This post was written by Nick Tyler.
The European Commission today completed its task of reforming the EU Data Protection Directive by sending a draft Regulation to the European Parliament. The draft Regulation contains comprehensive reforms and seeks to harmonise data protection laws across the 27 EU Member States, and to enhance EU citizens’ privacy protections in the age of the Internet.
There will be two tiers of compliance obligations and sanctions, with one aimed at small- to medium-sized enterprises and the other at large, multinational organizations. SMEs are entitled to certain exemptions to ease administrative burdens, such as no requirement to appoint a data protection officer and a sanctions cap of up to €1 million. Multinationals with more than 250 employees in the EU will have to appoint a data protection officer and may face sanctions of up to 2 percent of worldwide annual turnover for serious breaches. Multinationals outside the EU will also have to comply with the data protection rules if they seek to market products and services to the EU citizens.
Key provisions include:
A single notification to the data protection authority in the country where an organization has its principle establishment. There remains an obligation to notify and seek prior authorization for a range of processing activity considered to present specific risks, such as systematic and extensive profiling and large-scale video surveillance.
Accountability principle for those processing personal data, including impact assessments for SMEs and top-down accountability for all organisations.
Data breach notification to the national data protection authority if feasible within 24 hours, and to individuals if there is a risk of harm.
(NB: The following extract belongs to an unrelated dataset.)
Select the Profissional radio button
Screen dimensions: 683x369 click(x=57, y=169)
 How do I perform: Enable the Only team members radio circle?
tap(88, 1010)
Increased individual control over their data includes seeking their explicit consent before data may be processed rather than it being assumed, and their ability to refer matters to the data protection authority in their country even if data is processed by a company based outside the EU.
Data Portability will mean that individuals will have easier access to their own data and be able to transfer it from one service provider to another more easily.
A right to be forgotten allows individuals, including children, the ability to delete their data if an organization does not have any legitimate grounds for retaining it. The right provides exemptions for legitimate historic data such as newspaper archives, and seeks to balance the right to privacy with the right to free speech.
The sanction regime has at least been watered down from the draft Regulation circulated in November 2011, which had proposed sanctions of up to 5 percent of worldwide annual turnover.
There have been some ‘business-friendly’ changes to the draft Regulation as compared with the earlier November draft. The proposal for an opt-in for commercial marketing has been substituted with an opt-out, and the provisions relating to children’s privacy now requires parental consent for under the age of 13, rather than 18.
In addition, while there is an emphasis on binding corporate rules for international data transfers outside of the EU, contractual clauses, EU standard contracts, and findings of adequacy, as well as international commitments by countries or international organizations such as U.S. Safe Harbor, will still apply. Given the changes contemplated under the draft Regulation, existing international data transfer mechanisms may need to be reviewed and amended if the draft Regulation is adopted.
The new European Data Protection Board will no longer act as a supernational regulator in relation to approving enforcement actions and sanctions as proposed in the November version of the draft Regulation. Instead, its powers will be limited to ensuring consistent application of the Regulation without the power to overrule decisions in individual cases.
The Commission’s proposed draft Regulation and accompanying Directive now goes to the European Parliament and EU Member States (meeting in the Council of Ministers) for discussion. The Regulation will only take effect two years after adoption by the European Parliament, and we would expect further changes as it makes its way through the legislative process. That means any changes are probably close to three years down the road.